英語と私(6)

  • 2010.01.19 Tuesday
  • 10:55
By冨永正之

サイマル・アカデミーと私の関わりは1997年4月から始まりました。アカデミーで教えてみないかと最初にお声をかけていただいたのは、当時サイマルの通訳者兼講師をしていたH氏で、当時の小松社長とお会いしてアカデミーでお世話になることになりました。通訳者としても教師としても未熟な私にこのような機会をあたえていただいたことに小松先生をはじめサイマルの皆様に深く感謝しております。

 

最初は通訳科だけでしたが、2002年の4月から同時通訳科も担当するようになり、今日に至っています。

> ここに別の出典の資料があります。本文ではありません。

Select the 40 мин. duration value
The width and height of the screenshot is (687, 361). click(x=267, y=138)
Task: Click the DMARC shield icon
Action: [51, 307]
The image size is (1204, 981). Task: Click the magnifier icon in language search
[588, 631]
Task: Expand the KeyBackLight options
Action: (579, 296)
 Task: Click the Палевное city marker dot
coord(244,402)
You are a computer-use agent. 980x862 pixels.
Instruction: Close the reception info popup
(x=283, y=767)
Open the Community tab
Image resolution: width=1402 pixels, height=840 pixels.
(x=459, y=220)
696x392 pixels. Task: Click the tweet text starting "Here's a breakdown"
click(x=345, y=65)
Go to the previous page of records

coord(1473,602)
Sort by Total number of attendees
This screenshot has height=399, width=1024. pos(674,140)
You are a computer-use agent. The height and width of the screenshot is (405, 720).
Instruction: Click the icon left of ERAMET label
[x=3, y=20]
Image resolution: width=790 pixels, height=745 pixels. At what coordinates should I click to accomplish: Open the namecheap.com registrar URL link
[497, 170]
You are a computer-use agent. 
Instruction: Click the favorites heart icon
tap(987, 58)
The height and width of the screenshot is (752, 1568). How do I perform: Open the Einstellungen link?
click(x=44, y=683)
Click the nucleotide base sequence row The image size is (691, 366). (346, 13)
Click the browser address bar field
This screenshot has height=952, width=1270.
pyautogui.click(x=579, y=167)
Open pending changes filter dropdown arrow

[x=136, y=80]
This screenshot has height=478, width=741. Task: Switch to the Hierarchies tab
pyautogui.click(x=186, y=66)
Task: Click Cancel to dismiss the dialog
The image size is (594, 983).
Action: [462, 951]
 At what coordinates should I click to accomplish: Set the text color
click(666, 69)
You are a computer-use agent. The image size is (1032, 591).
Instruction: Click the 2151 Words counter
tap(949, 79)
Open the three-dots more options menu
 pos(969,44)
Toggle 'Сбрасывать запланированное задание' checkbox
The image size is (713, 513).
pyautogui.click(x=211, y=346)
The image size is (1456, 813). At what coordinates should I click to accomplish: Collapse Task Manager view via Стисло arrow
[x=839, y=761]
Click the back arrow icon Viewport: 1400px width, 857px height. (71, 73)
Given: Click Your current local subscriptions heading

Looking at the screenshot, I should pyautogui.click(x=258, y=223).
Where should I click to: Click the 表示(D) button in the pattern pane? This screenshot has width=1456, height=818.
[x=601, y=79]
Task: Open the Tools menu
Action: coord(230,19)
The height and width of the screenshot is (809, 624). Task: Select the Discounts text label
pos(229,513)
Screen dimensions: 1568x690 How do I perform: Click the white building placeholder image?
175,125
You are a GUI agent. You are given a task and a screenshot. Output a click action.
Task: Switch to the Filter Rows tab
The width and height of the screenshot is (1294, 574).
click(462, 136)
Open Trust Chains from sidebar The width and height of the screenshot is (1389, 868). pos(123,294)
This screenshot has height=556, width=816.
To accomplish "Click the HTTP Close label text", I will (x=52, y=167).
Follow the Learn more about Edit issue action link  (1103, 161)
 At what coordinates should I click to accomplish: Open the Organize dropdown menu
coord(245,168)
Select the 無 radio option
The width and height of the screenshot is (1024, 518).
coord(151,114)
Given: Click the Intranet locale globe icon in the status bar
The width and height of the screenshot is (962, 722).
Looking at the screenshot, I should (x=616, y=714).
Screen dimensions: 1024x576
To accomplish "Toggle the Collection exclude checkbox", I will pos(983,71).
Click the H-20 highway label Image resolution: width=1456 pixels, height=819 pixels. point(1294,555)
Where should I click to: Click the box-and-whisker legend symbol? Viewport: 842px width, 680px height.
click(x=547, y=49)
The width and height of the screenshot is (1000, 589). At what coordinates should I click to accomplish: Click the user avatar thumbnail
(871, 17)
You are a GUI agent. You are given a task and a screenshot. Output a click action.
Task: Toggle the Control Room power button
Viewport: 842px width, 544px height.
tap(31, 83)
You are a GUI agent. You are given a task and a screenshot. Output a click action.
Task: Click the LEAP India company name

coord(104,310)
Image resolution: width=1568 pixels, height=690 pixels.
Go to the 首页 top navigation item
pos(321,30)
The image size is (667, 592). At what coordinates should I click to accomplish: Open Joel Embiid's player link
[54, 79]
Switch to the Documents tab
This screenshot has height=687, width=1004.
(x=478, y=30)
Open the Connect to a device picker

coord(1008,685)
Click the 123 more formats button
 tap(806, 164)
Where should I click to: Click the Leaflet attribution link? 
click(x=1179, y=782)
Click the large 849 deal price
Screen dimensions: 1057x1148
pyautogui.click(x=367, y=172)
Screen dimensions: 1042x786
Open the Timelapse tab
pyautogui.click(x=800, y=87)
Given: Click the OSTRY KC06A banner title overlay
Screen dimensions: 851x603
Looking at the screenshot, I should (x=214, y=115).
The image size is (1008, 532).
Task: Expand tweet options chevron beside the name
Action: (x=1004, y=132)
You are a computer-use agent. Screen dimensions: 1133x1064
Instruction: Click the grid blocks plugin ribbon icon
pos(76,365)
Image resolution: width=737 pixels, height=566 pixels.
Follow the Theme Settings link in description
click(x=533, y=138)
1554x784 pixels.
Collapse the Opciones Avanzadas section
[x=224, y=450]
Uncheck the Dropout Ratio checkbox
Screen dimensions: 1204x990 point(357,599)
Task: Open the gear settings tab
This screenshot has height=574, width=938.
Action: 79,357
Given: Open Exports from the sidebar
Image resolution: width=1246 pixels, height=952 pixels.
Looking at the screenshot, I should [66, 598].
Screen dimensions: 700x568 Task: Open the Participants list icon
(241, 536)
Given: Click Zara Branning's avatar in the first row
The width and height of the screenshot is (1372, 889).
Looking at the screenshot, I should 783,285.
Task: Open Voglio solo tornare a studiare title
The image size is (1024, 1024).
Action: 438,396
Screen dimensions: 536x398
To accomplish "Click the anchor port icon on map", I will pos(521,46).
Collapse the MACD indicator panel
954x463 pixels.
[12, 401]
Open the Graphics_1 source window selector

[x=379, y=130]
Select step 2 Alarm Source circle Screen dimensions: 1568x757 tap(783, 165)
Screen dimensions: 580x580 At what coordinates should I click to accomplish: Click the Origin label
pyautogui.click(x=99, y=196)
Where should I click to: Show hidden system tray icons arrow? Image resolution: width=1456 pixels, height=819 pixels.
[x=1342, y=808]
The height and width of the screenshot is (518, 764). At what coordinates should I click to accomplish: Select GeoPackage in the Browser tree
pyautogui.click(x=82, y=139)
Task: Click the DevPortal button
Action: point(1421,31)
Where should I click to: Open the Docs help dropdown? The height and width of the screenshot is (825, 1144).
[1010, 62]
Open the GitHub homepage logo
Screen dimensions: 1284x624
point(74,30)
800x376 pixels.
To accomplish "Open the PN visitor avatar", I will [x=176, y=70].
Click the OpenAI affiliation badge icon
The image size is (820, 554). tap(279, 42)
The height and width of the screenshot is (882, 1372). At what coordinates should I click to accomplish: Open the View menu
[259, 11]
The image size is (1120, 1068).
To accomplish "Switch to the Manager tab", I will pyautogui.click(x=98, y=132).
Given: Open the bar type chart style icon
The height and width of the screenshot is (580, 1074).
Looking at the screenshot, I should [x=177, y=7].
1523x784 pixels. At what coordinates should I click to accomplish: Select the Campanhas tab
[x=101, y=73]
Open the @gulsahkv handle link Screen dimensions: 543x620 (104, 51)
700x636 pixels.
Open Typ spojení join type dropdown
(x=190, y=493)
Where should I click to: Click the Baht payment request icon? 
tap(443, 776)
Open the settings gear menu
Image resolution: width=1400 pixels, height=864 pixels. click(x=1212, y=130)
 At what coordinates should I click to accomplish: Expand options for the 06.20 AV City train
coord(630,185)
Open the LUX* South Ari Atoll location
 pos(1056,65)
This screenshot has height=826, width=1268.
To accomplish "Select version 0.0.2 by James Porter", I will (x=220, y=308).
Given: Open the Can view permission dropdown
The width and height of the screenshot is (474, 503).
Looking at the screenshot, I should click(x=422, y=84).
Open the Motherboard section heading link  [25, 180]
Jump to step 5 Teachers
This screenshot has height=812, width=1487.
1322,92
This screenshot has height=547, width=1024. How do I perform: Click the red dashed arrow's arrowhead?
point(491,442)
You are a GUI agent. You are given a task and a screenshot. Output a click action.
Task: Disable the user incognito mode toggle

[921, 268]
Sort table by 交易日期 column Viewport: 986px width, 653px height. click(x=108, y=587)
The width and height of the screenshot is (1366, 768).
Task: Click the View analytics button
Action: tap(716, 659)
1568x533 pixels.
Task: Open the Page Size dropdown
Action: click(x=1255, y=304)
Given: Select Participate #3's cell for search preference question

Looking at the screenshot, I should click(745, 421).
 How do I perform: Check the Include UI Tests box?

2004年までは大使館で勤務をしていたため、どうしても本業を優先せざるをえず、時には代講をお願いしてご迷惑をおかけしました。

 

サイマル・アカデミーの受講生は全体的にレベルが高く、真剣で意欲もあり、授業をしていてこちらも緊張感を覚えます。授業を通して出来るだけ多くのものを吸収していただきたいと願っていますが、何事も技能を身に付け向上するには不断の努力が必要です。是非自発的に練習を重ねていただきたいと思います。

 

通訳は実力の世界ですから何よりも力量が肝心であることは言うまでもありません。私は米国大使館職員だったため通訳業界の厳しい競争にさらされずにすみ、ひ弱な私にとって大使館は恵まれた環境だったと思います(アメリカの職場特有の厳しさはあったと思いますが)。しかし皆さんにとって通訳業界は厳しい競争の世界ですから、競争に負けない強さや積極性が必要でしょう。

 

ただ厳しい競争の世界ゆえか、通訳者は気が強く傲慢な人が多いという話を聞いたこともあります(私が一緒に通訳をさせていただいた通訳者からそのような印象は受けませんでしたが)。私にこのようなことを言う資格は全くありませんが、敢えて言わせていただければ、通訳の技術を磨くことに加えて、一人の人間として自分を磨いていただきたいと思います。

 

そして私は通訳者としても一人間としても重要な特質は、謙虚さだと思います。言葉にしても森羅万象にしても、知るべきこと、知り得ることに比べて、自分の知識は微々たる物に過ぎないという認識を持てば、人間は謙虚にならざるを得ないと思います。謙虚さがある限り傲慢にはなりえない筈です。傲慢な心から向上心は生まれませんし、逆に謙虚さは向上のバネになります。消極的になったり卑下したりせず、しかし謙虚な気持ちは常にもち続けることによって、通訳者としても一人間としても自分を磨いていただきたいと思います。これは自戒をこめての言葉です。

 

以上とりとめのない内容になってしまいましたが、少しでも皆さんにとって参考になることがあれば幸いです。皆さんの不断の努力が実を結ぶことを願っています。

 

 

プロフィール

冨永正之
1997年よりサイマル・アカデミー通訳者養成コース・同時通訳科講師

青山学院大学英米文学科卒業。在日米陸軍司令部、日本航空機製造で勤務後、1970年から2004年まで在日米国大使館広報・文化交流局で通訳官として勤務し、米政府高官、駐日米国大使の通訳や、民間の専門家を招いてのセミナー、講演会などの通訳を務める。